Exercise aim: Without the pictures, write out all the lines below exactly as they appear.

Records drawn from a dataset

══════════════════════════════

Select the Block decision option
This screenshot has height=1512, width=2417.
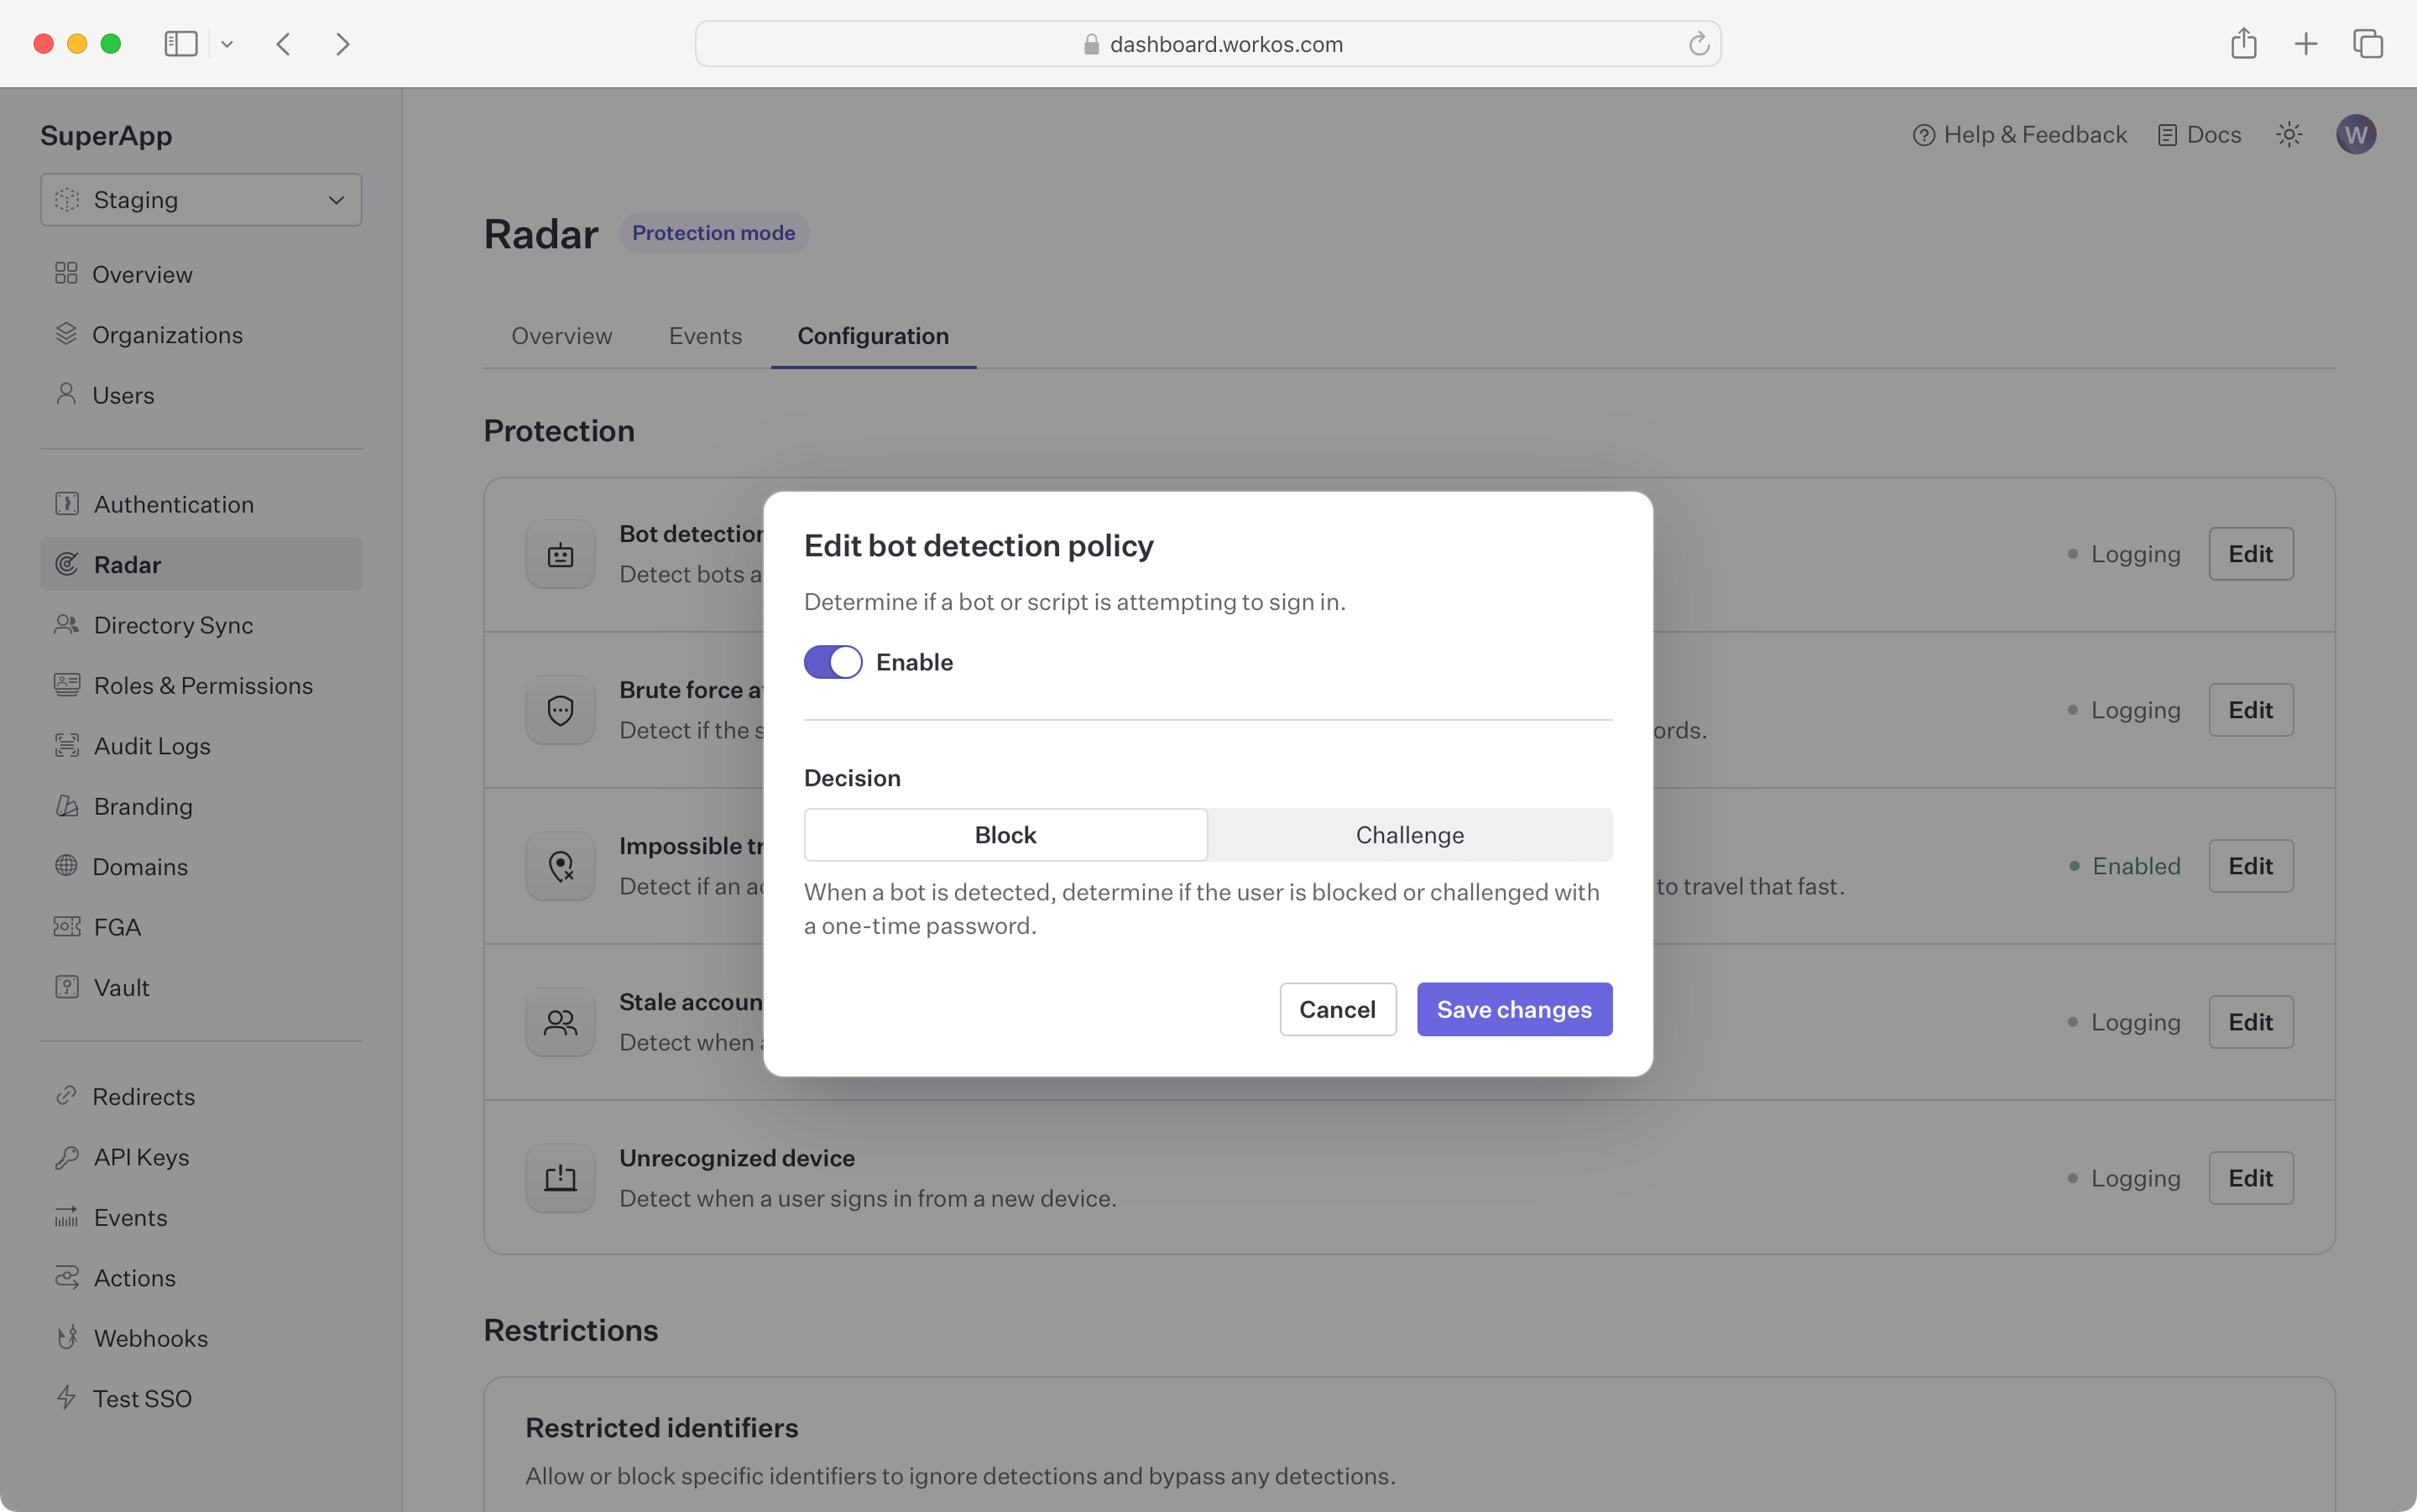pyautogui.click(x=1005, y=835)
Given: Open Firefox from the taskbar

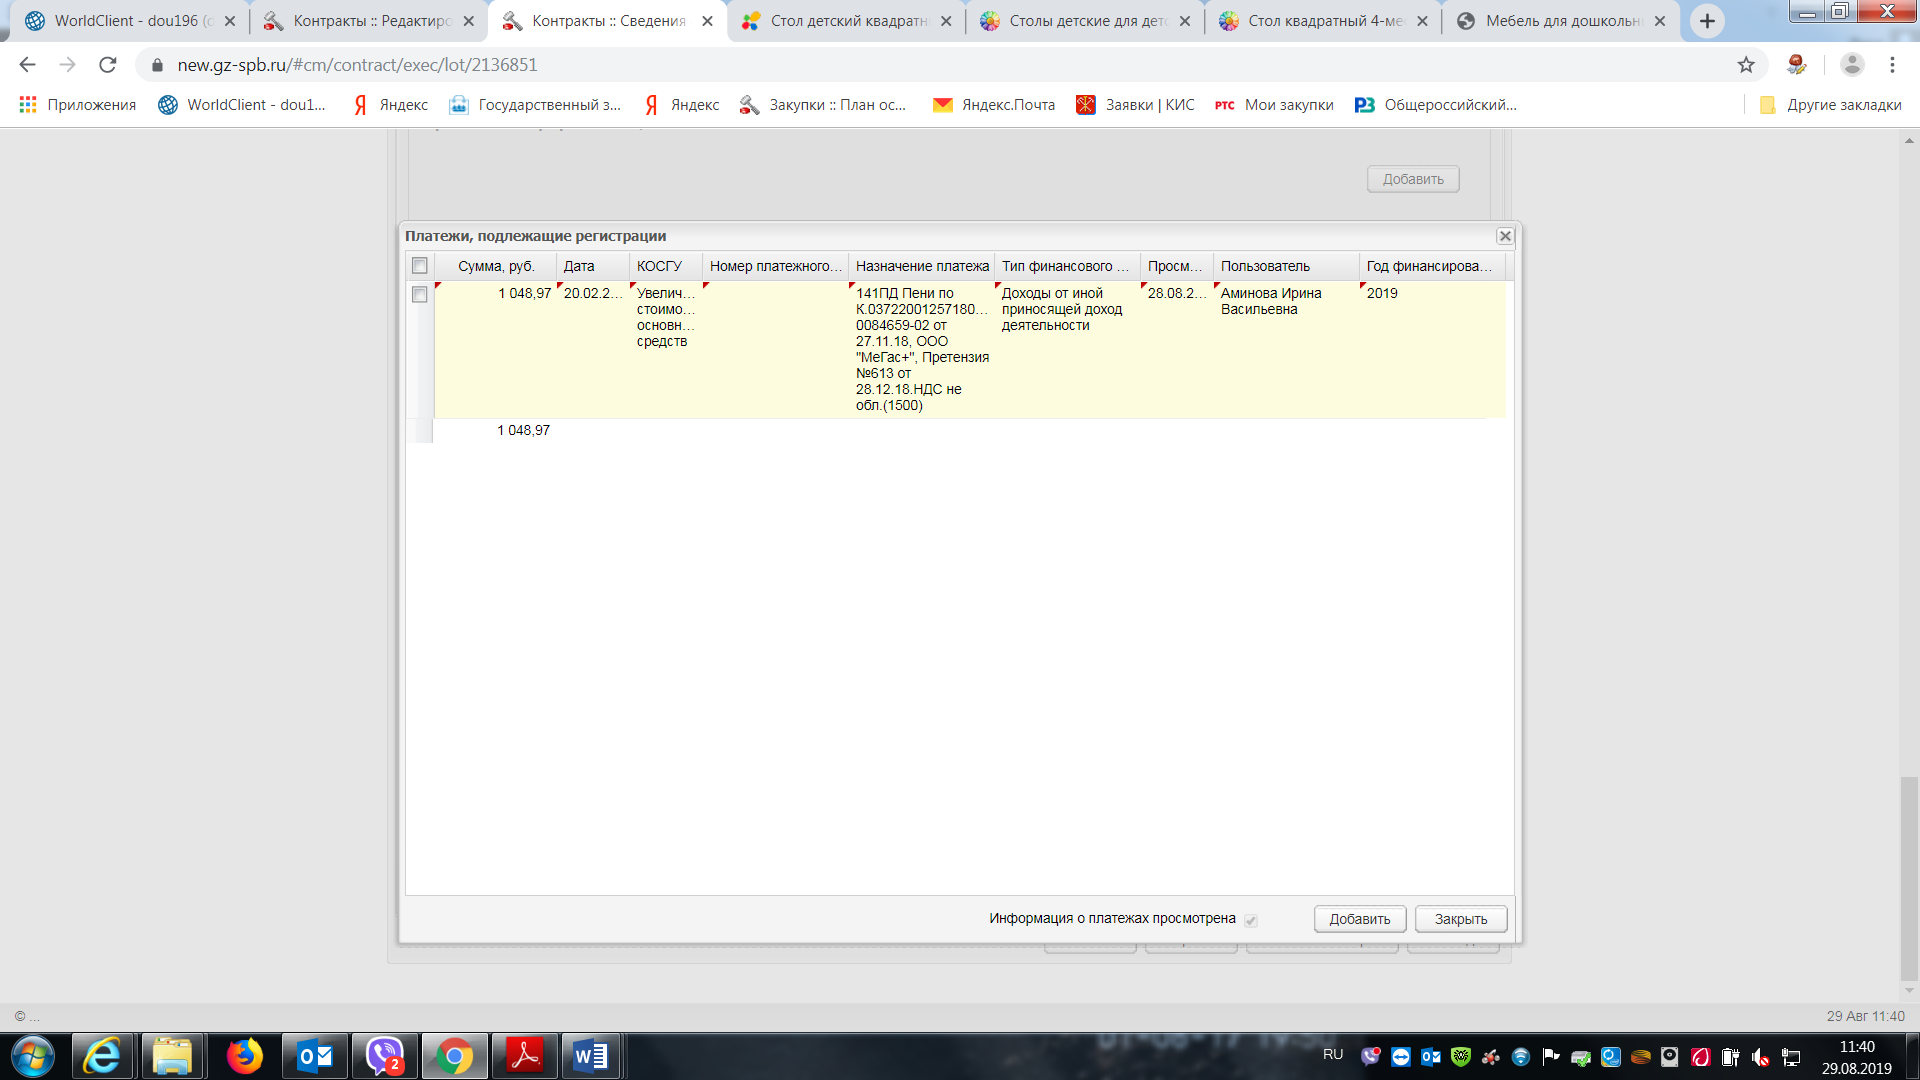Looking at the screenshot, I should tap(245, 1056).
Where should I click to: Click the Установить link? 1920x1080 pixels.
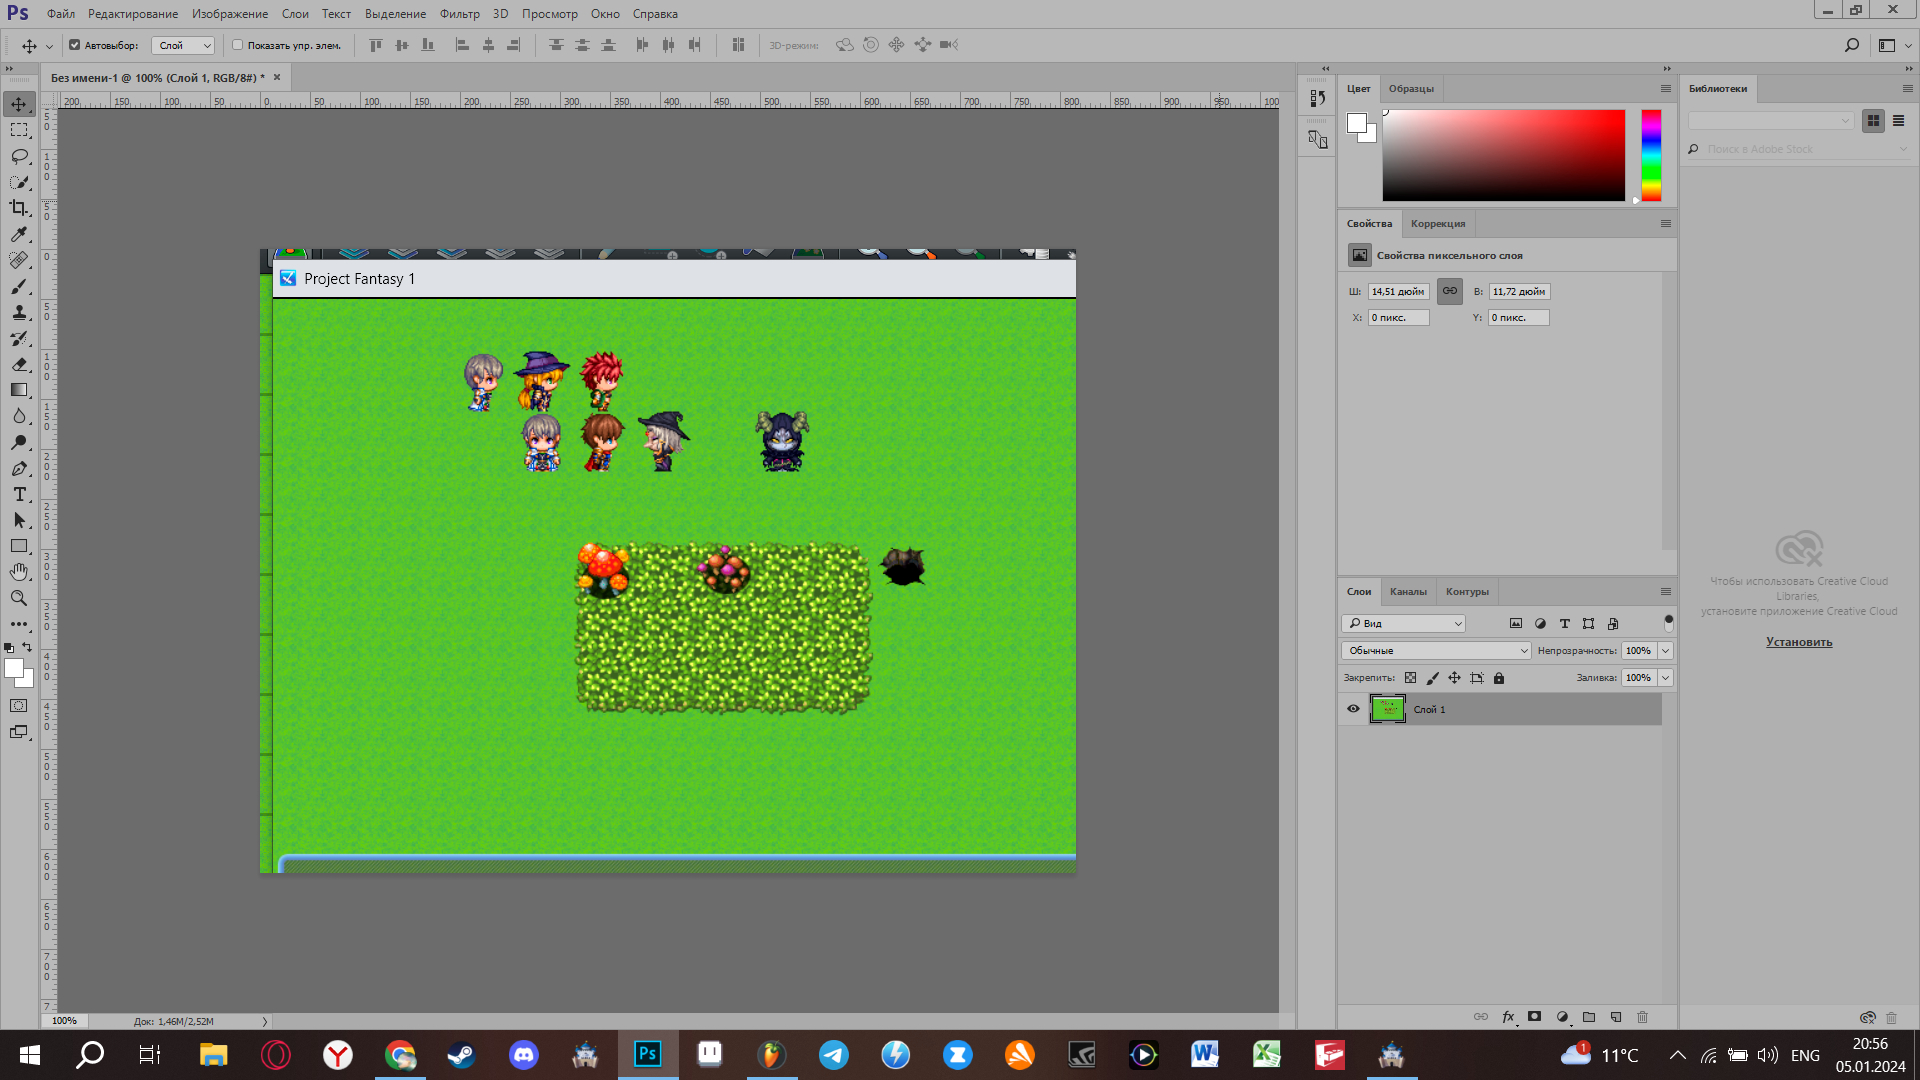(x=1799, y=642)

══════════════════════════════

Answer to this exercise:
Select the Block decision option
This screenshot has height=1512, width=2417.
pyautogui.click(x=1005, y=835)
Given: Open Firefox from the taskbar

Looking at the screenshot, I should tap(245, 1056).
Where should I click to: Click the Установить link? 1920x1080 pixels.
(x=1799, y=642)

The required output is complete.